BMR Calculator
Calculate your Basal Metabolic Rate and daily calorie needs using scientifically validated formulas
Your age affects BMR - metabolism slows with age
Enter your current body weight
Enter your height for accurate BMR calculation
Optional - enables the Katch-McArdle formula which uses lean body mass for a more personalized BMR estimate
Calculate Your BMR
Enter your details and activity level to see your basal metabolic rate, TDEE, and daily calorie targets.
How to Use the BMR Calculator
Enter Your Personal Details
Select your gender and enter your age. Gender affects BMR because men typically have more muscle mass than women, which burns more calories. Age matters because metabolism naturally slows as you get older.
Enter Your Height and Weight
Choose between imperial (lbs, feet/inches) or metric (kg, cm) units, then enter your current weight and height. These measurements are the primary factors in the BMR equations.
Select Your Activity Level
Choose the activity level that best matches your typical week. Options range from Sedentary (desk job, no exercise) to Extra Active (intense daily exercise or physical labor). Be honest to get accurate TDEE results.

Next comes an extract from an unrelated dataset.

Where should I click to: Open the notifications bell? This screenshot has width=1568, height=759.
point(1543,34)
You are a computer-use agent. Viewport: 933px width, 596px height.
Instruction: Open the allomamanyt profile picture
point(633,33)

Review Your BMR and TDEE Results
View your BMR from both the Mifflin-St Jeor and Harris-Benedict formulas, your TDEE (total calories burned daily), and calorie targets for weight loss or gain. The macronutrient breakdown shows suggested daily protein, carb, and fat intake in grams.
Frequently Asked Questions
What is the difference between BMR and TDEE?

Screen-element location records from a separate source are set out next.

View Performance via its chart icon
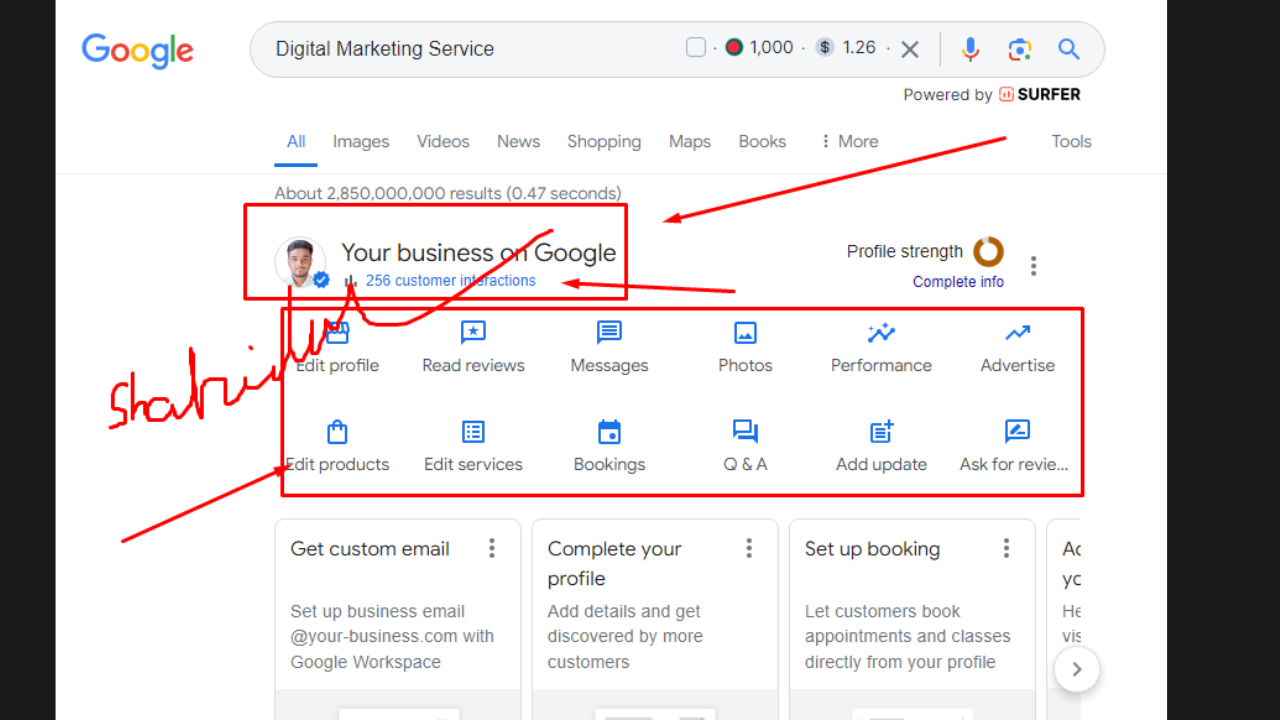This screenshot has height=720, width=1280. point(880,332)
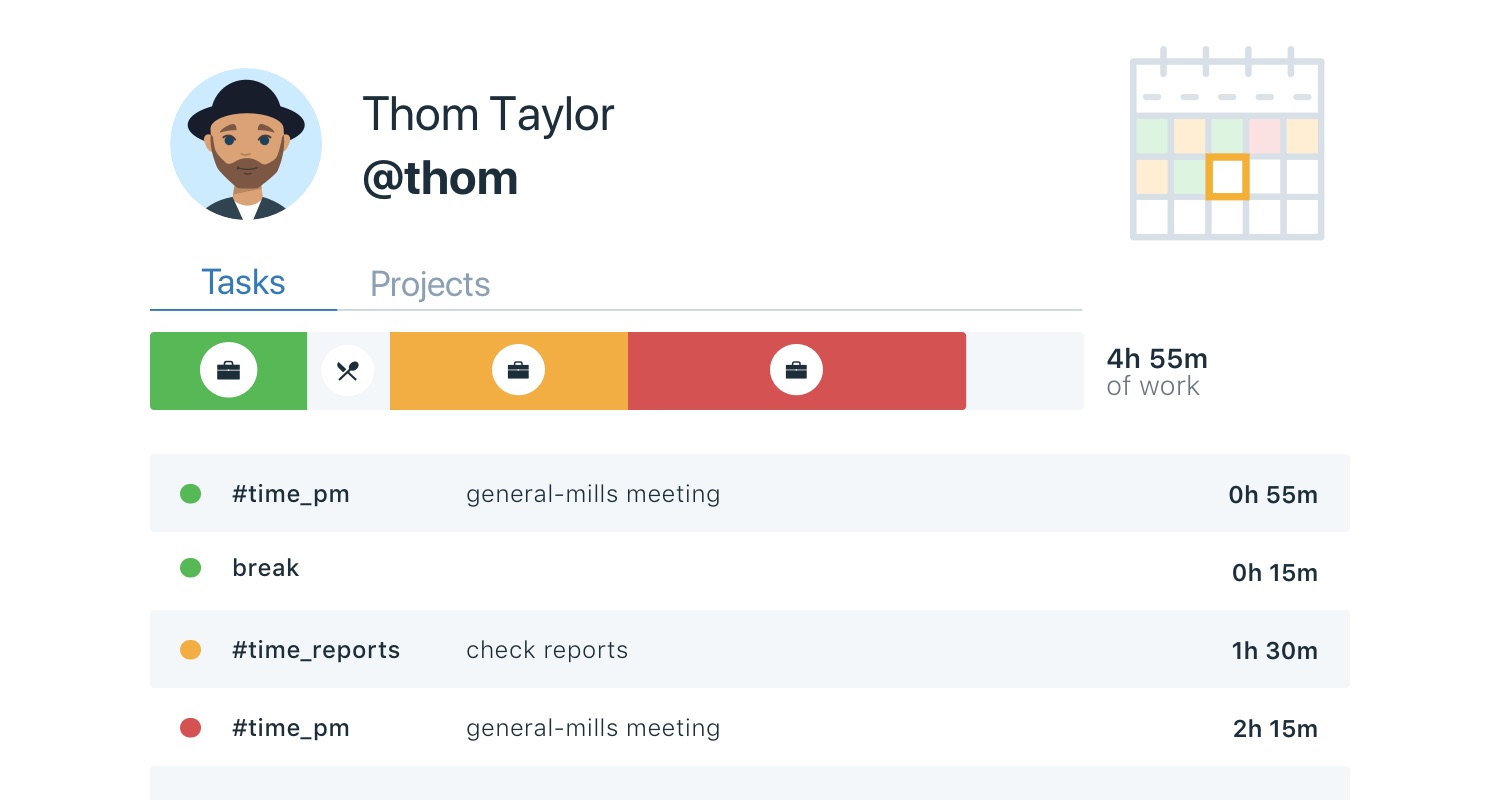
Task: Click the green dot beside break
Action: [x=190, y=568]
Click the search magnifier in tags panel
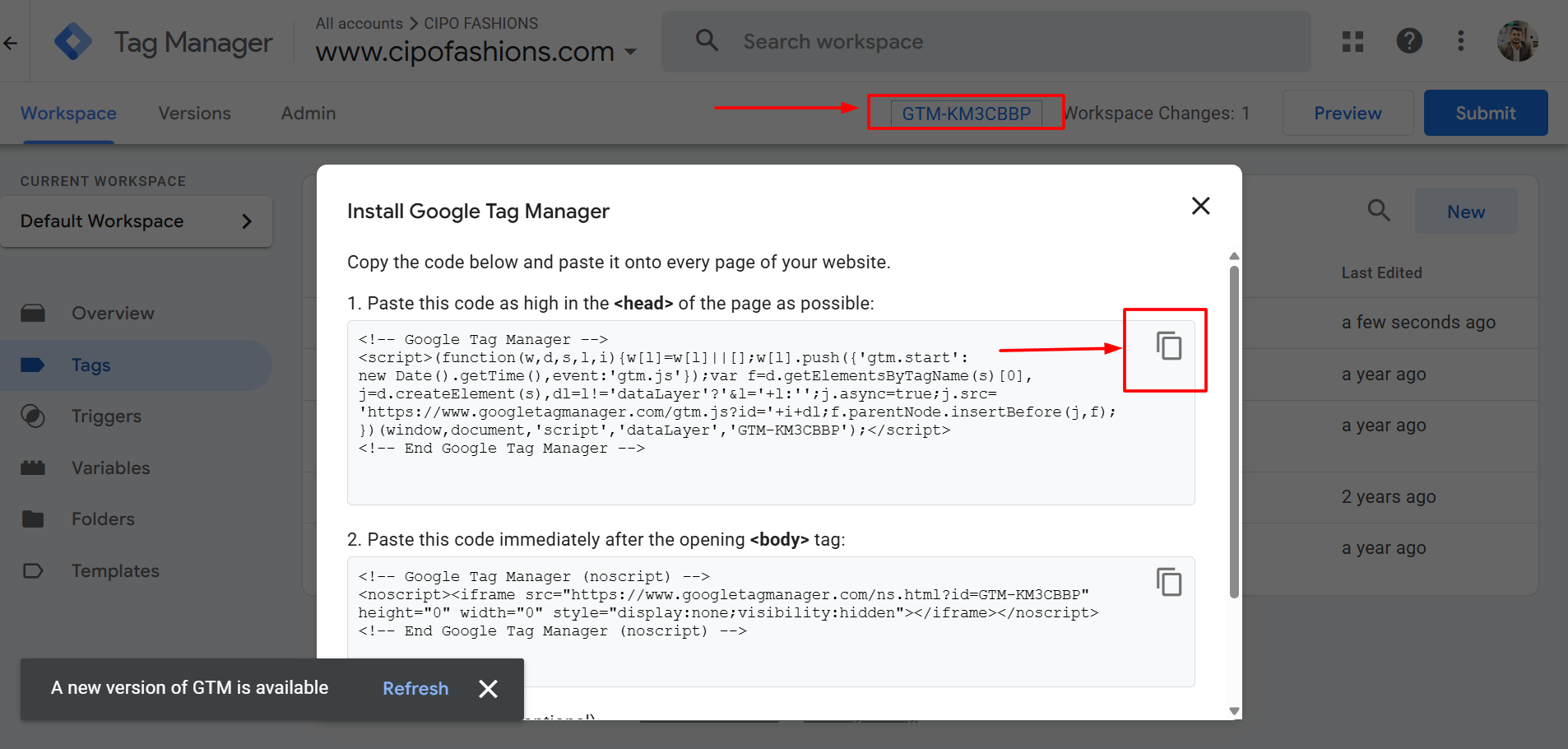The image size is (1568, 749). coord(1379,211)
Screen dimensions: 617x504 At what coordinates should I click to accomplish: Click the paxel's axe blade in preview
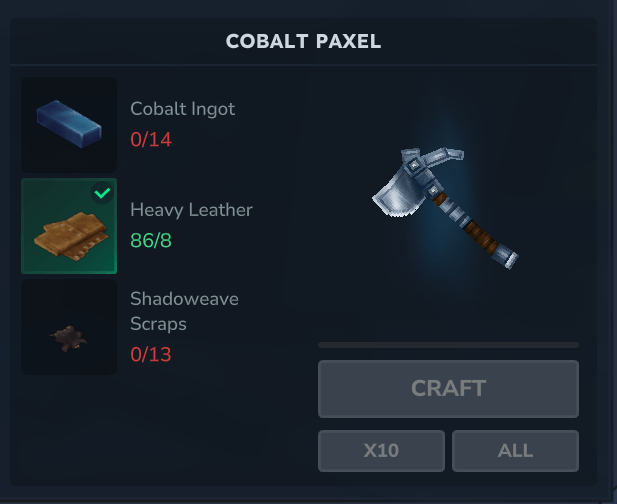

BMR (Basal Metabolic Rate) is the number of calories your body burns at complete rest just to maintain basic life functions like breathing, circulation, and cell repair. It represents your body's minimum energy requirement if you stayed in bed all day. TDEE (Total Daily Energy Expenditure) is your BMR multiplied by an activity factor that accounts for exercise and daily movement. TDEE represents the total calories you actually burn in a day. For example, if your BMR is 1,600 calories and you are moderately active (multiplier of 1.55), your TDEE would be approximately 2,480 calories. You should use TDEE, not BMR, when planning your daily calorie intake.
Which BMR formula is more accurate - Mifflin-St Jeor or Harris-Benedict?
The Mifflin-St Jeor equation is generally considered more accurate for most people and is recommended by the American Dietetic Association. It was developed in 1990 using modern population data, whereas the Harris-Benedict equation dates back to 1919 (revised in 1984). Studies show the Mifflin-St Jeor formula predicts BMR within 10% of measured values for about 82% of people, compared to about 76% for Harris-Benedict. However, both formulas provide useful estimates. We display both results so you can see the range and use the average if you prefer a middle-ground approach.
How can I use my BMR to lose weight?
To lose weight, you need to create a calorie deficit by eating fewer calories than your TDEE (not your BMR). A safe deficit is 500 calories per day, which leads to approximately 1 pound of weight loss per week since one pound of body fat equals about 3,500 calories. For example, if your TDEE is 2,400 calories, eating 1,900 calories daily should produce steady weight loss. Never eat below your BMR for extended periods, as this can slow your metabolism, cause muscle loss, and lead to nutrient deficiencies. Always consult a healthcare provider before starting any significant calorie restriction program.
Why does BMR decrease with age?
BMR decreases with age primarily because of the gradual loss of lean muscle mass, a process called sarcopenia. Starting around age 30, adults lose approximately 3-8% of muscle mass per decade if they do not engage in regular strength training. Since muscle tissue is more metabolically active than fat tissue (burning about 6 calories per pound at rest versus 2 calories per pound for fat), less muscle means fewer calories burned at rest. Hormonal changes also play a role. Levels of growth hormone and testosterone decline with age, further reducing muscle mass and metabolic rate. Regular resistance training and adequate protein intake can help slow this decline.
How accurate is a BMR calculator and what factors can affect results?
BMR calculators using the Mifflin-St Jeor equation are accurate within about 10% for most healthy adults. However, several factors can cause your actual BMR to differ from the calculated estimate. Body composition is a major factor: two people of the same weight can have very different BMRs if one has more muscle mass. Genetics, thyroid function, certain medications, and hormonal conditions also influence metabolism. Environmental factors like temperature, stress levels, and sleep quality can temporarily affect BMR. For the most precise measurement, consider indirect calorimetry testing at a medical facility. Use calculator results as a practical starting point and adjust based on real-world results over 2-4 weeks.